By Andy Burrows
I do quite like that saying (originated by Peter Drucker), “culture eats strategy for breakfast!” I’m not quite sure what it means exactly... but it conjures images of tasty eggs, bacon, sausages, and maybe a couple of slices of toast, so it makes me smile!
But what of culture and/or strategy in the Finance function?
I’m going to argue in this article that Finance is increasingly under pressure to change. Or, more positively, we’re presented with an opportunity we should be reaching for more confidently than we are.
And that’s the opportunity to be involved in business decisions, the opportunity to drive business performance through helping to improve performance management.
The irony is that it’s the CFO who often stands in the way of the Finance fulfilling its potential to help the business and create value. And that’s because the CFO often has cultural blind spots and strategic blind spots.
The CFO’s role has changed over the last 30 years.
Most people seem to suggest that the CFO’s role has changed because of Finance technology, like ERP and CPM systems.
And technology, I believe, has been a key driver.

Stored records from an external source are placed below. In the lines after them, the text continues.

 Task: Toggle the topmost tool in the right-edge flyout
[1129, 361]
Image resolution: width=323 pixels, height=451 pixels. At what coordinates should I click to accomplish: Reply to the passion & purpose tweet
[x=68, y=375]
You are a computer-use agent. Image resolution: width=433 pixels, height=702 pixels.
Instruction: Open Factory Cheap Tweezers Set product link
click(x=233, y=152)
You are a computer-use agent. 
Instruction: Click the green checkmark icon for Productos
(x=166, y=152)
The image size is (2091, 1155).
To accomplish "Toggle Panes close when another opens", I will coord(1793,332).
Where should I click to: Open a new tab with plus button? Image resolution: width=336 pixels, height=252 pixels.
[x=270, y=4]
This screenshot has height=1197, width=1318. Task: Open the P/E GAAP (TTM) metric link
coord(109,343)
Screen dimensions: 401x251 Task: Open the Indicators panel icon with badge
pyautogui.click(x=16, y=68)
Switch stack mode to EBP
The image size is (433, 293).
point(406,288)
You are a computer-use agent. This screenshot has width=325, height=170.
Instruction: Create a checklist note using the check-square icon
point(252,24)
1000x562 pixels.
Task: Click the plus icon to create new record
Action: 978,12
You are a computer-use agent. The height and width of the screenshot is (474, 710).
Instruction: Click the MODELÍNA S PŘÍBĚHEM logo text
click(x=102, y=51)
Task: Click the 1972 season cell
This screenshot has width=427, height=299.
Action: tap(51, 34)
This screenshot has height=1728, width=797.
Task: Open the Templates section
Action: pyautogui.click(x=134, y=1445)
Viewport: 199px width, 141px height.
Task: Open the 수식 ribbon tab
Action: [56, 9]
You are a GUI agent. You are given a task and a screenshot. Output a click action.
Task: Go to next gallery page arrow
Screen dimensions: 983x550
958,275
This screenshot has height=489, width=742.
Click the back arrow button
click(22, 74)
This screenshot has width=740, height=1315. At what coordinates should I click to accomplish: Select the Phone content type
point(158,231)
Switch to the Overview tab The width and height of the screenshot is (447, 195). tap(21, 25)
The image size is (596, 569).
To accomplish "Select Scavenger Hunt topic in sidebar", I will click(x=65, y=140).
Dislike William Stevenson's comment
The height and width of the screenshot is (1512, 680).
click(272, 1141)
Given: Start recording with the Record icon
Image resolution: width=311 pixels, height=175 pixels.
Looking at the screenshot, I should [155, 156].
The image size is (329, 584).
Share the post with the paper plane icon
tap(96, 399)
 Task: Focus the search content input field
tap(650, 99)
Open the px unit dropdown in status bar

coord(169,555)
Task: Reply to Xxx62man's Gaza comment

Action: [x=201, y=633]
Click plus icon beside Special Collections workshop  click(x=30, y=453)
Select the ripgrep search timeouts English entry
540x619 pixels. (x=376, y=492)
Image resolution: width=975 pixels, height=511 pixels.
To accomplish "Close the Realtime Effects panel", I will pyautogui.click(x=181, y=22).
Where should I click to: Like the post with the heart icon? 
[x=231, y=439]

But not mainly because of Finance technology such as ERP systems and the like, in my opinion.
My argument is that the CFO’s role has changed because business has changed.
And there’s no doubt, digital technology has transformed the business landscape.
That has led to a fundamental shift in the way CFOs are viewed and the focus of their work.
Let’s just think this through...
Online retailing – I can go from realising I need something to getting it the next day, without having to plan a shopping trip!
That impacts on logistics – the internet has shifted postal services from letters to packages. GPS has enabled logistics planning to happen instantaneously.
There’s also an impact on high street retailing – and therefore construction, land ownership, property management and maintenance.
The media – this has been revolutionised. Audio and video can be recorded, edited and distributed for free. Books can now be self-published and distributed anywhere in the world on demand with no upfront investment – I know because I’ve done it!
Communications - now possible globally and immediately, and affordably. If something happens in Milan, people in Melbourne and Minnesota can hear about it less than a minute later.
Critically, the impact of all this means that the barriers to entry, even just in terms of capital requirements, in some sectors have been practically knocked down.
That leads to more competition and volatility.
Access to global markets means growth can be very fast. And global advertising is dirt cheap.
30 years ago, there was no such thing as a Chief Information Officer. 30 years ago, IT departments were all about buying hardware, configuring servers and installing desktop software. Now cyber security is one of the biggest economic threats businesses face.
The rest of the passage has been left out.